■ **Problem to work on**: Please copy every line of the records below word for word, in their original order.

■ **Listing**:

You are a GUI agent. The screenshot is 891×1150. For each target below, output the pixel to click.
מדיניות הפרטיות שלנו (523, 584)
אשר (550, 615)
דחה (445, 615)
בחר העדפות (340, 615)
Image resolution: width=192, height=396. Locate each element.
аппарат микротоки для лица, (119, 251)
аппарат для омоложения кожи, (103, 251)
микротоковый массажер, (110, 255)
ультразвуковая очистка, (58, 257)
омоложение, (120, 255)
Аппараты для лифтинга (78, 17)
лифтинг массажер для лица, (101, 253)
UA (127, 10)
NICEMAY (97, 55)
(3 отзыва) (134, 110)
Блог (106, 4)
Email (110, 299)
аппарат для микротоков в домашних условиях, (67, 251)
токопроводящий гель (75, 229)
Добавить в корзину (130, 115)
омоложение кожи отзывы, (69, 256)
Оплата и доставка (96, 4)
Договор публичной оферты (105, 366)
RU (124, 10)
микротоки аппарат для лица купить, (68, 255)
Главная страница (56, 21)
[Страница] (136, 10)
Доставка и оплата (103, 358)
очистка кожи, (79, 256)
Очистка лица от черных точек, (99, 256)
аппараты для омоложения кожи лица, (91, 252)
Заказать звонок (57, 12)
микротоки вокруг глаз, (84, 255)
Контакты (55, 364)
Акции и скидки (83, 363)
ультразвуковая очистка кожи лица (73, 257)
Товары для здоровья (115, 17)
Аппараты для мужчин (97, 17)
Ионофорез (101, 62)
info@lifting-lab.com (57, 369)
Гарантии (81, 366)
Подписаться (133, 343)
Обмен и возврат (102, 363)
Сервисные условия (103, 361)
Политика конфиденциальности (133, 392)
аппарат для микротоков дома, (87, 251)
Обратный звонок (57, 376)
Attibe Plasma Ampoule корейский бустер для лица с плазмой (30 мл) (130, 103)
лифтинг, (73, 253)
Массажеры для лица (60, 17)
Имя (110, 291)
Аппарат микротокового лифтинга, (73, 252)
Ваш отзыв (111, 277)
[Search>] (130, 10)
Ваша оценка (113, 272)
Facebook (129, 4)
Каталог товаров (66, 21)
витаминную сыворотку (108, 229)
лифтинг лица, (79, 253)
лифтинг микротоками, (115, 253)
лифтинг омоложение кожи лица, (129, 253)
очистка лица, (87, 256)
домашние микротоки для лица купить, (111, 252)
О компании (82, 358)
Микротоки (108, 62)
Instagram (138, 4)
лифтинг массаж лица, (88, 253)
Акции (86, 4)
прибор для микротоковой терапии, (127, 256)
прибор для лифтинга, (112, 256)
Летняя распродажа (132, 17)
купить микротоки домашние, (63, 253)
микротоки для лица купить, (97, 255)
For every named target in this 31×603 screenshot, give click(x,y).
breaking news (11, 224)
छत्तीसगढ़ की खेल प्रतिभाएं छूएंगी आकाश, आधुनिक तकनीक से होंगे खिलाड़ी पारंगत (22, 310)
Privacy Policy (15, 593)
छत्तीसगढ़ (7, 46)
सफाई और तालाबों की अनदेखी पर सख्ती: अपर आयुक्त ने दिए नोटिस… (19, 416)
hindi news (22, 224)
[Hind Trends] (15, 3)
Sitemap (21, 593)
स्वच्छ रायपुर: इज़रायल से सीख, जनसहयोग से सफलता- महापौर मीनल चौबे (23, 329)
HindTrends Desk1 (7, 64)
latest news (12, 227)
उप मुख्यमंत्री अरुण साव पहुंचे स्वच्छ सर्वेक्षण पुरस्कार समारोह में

■ **Solution below**:
You are a GUI agent. The screenshot is 891×1150. For each target below, output the pixel to click.
מדיניות הפרטיות שלנו (523, 584)
אשר (550, 615)
דחה (445, 615)
בחר העדפות (340, 615)
Image resolution: width=192, height=396. Locate each element.
аппарат микротоки для лица, (119, 251)
аппарат для омоложения кожи, (103, 251)
микротоковый массажер, (110, 255)
ультразвуковая очистка, (58, 257)
омоложение, (120, 255)
Аппараты для лифтинга (78, 17)
лифтинг массажер для лица, (101, 253)
UA (127, 10)
NICEMAY (97, 55)
(3 отзыва) (134, 110)
Блог (106, 4)
Email (110, 299)
аппарат для микротоков в домашних условиях, (67, 251)
токопроводящий гель (75, 229)
Добавить в корзину (130, 115)
омоложение кожи отзывы, (69, 256)
Оплата и доставка (96, 4)
Договор публичной оферты (105, 366)
RU (124, 10)
микротоки аппарат для лица купить, (68, 255)
Главная страница (56, 21)
[Страница] (136, 10)
Доставка и оплата (103, 358)
очистка кожи, (79, 256)
Очистка лица от черных точек, (99, 256)
аппараты для омоложения кожи лица, (91, 252)
Заказать звонок (57, 12)
микротоки вокруг глаз, (84, 255)
Контакты (55, 364)
Акции и скидки (83, 363)
ультразвуковая очистка кожи лица (73, 257)
Товары для здоровья (115, 17)
Аппараты для мужчин (97, 17)
Ионофорез (101, 62)
info@lifting-lab.com (57, 369)
Гарантии (81, 366)
Подписаться (133, 343)
Обмен и возврат (102, 363)
Сервисные условия (103, 361)
Политика конфиденциальности (133, 392)
аппарат для микротоков дома, (87, 251)
Обратный звонок (57, 376)
Attibe Plasma Ampoule корейский бустер для лица с плазмой (30 мл) (130, 103)
лифтинг, (73, 253)
Массажеры для лица (60, 17)
Имя (110, 291)
Аппарат микротокового лифтинга, (73, 252)
Ваш отзыв (111, 277)
[Search>] (130, 10)
Ваша оценка (113, 272)
Facebook (129, 4)
Каталог товаров (66, 21)
витаминную сыворотку (108, 229)
лифтинг лица, (79, 253)
лифтинг микротоками, (115, 253)
лифтинг омоложение кожи лица, (129, 253)
очистка лица, (87, 256)
домашние микротоки для лица купить, (111, 252)
О компании (82, 358)
Микротоки (108, 62)
Instagram (138, 4)
лифтинг массаж лица, (88, 253)
Акции (86, 4)
прибор для микротоковой терапии, (127, 256)
прибор для лифтинга, (112, 256)
Летняя распродажа (132, 17)
купить микротоки домашние, (63, 253)
микротоки для лица купить, (97, 255)
For every named target in this 31×603 screenshot, give click(x,y).
breaking news (11, 224)
छत्तीसगढ़ की खेल प्रतिभाएं छूएंगी आकाश, आधुनिक तकनीक से होंगे खिलाड़ी पारंगत (22, 310)
Privacy Policy (15, 593)
छत्तीसगढ़ (7, 46)
सफाई और तालाबों की अनदेखी पर सख्ती: अपर आयुक्त ने दिए नोटिस… (19, 416)
hindi news (22, 224)
[Hind Trends] (15, 3)
Sitemap (21, 593)
स्वच्छ रायपुर: इज़रायल से सीख, जनसहयोग से सफलता- महापौर मीनल चौबे (23, 329)
HindTrends Desk1 (7, 64)
latest news (12, 227)
उप मुख्यमंत्री अरुण साव पहुंचे स्वच्छ सर्वेक्षण पुरस्कार समारोह में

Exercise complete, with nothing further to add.